卒業式の次の朝、悲しいことにいつもの時間に目が覚めた。いつもならどれだけ目覚ましが鳴っても起きやしないのに、もうどうでもよくなってから起きられるなんて。布団にくるまっていた。だけどもう眠くない。しょうがなく起き上がった俺は、シャワーを浴び、CDのスイッチを入れ、冷蔵庫からオレンジジュースを取り出して飲んだ。トースターでパンを焼いている間に卵を焼く。こんな優雅に朝食を取ったのは何ヶ月ぶりだろう。郵便受けからとってきた新聞を読みながら朝ごはんを食べた。

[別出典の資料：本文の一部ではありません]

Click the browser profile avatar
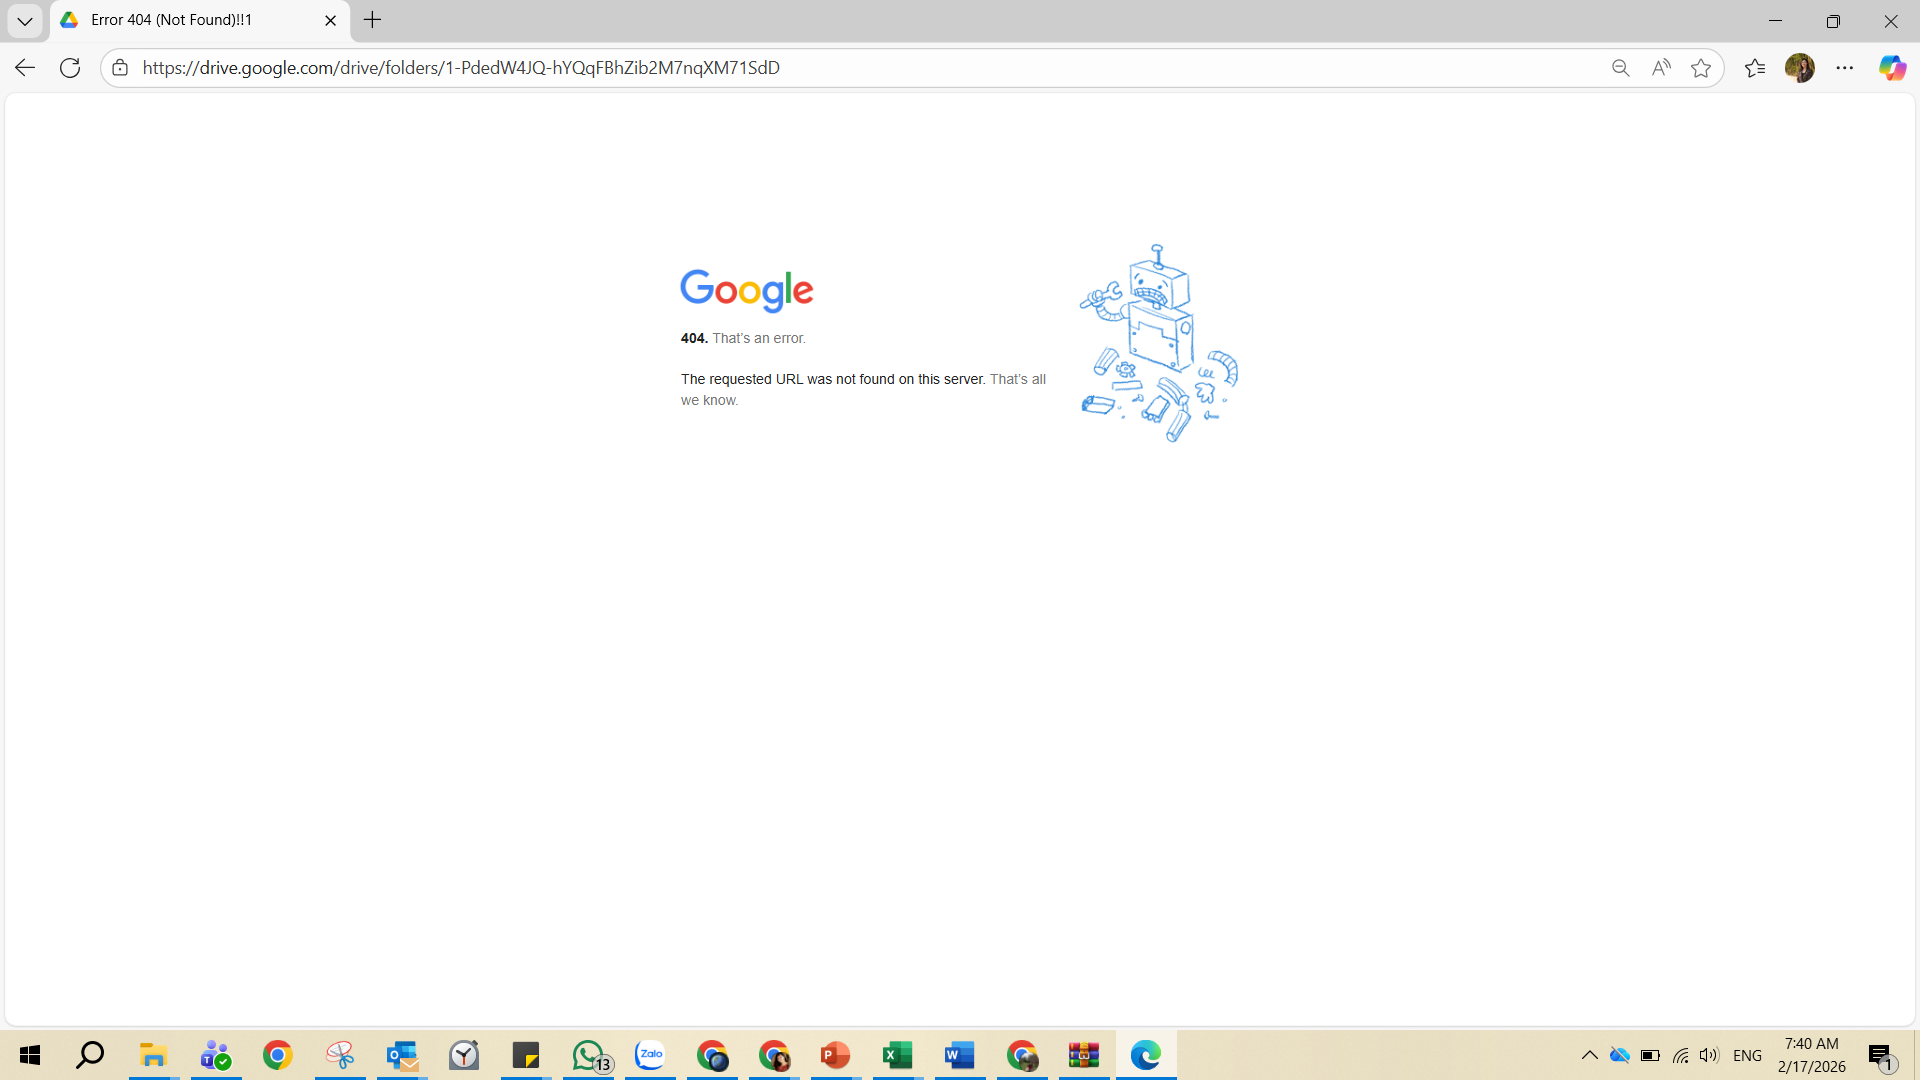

もう学校に行かなくてもいいのか。卒業。大学の勉強はおもしろくなかった。大学を辞めてしまおうかと何度も思った。大学の授業なんて俺には苦痛の塊だった。先生はただ配ったプリントを読み上げているだけ。声が小さくて聞き取れないし、かといって聞いていても何を言っているかさっぱりわからない。時間の無駄だと思ってサボっていたら、いつの間にか出欠をとられていた。またひとつ、またひとつと単位が消えていく。しかし、授業は俺にとっては「単位」でしかない。単位以上のものを得られる場ではなかった。「何のために大学に行っているのか」。その答えは「卒業証書をもらうため」でしかなかった。担当教官の言われるがままに卒論も書いて、俺は昨日その「卒業証書」をもらったのだ。


何もすることのない昼はあまりにも暇だった。いつもならまだ寝ている時間なのに、なぜか今になって眠くならない。しょうがない、読書でもするか。1年前に買って放っておいた専門分野の本を手に取る。


気がつくと夕方になっていた。俺は夢中で本を読んでいた。止まらなかった。きっと俺は小学生が理科の実験をするときのような顔をしていただろう。


夜になって俺は泣いた。俺は4年間何をしていたんだ。こんなおもしろいことがあったのに、俺は何もしなかった。はじめからもっと勉強をしていたら。勉強の楽しみを知っていたら。俺の4年間の苦痛はなかっただろう。そしてもっと楽しい4年間を送れていただろう。もし、もっと、そうすれば・・・



目覚ましのベルが耳に響く。今度は空耳ではない。今日はきちんと授業に出てみよう。形だけの卒業証書はいらないから。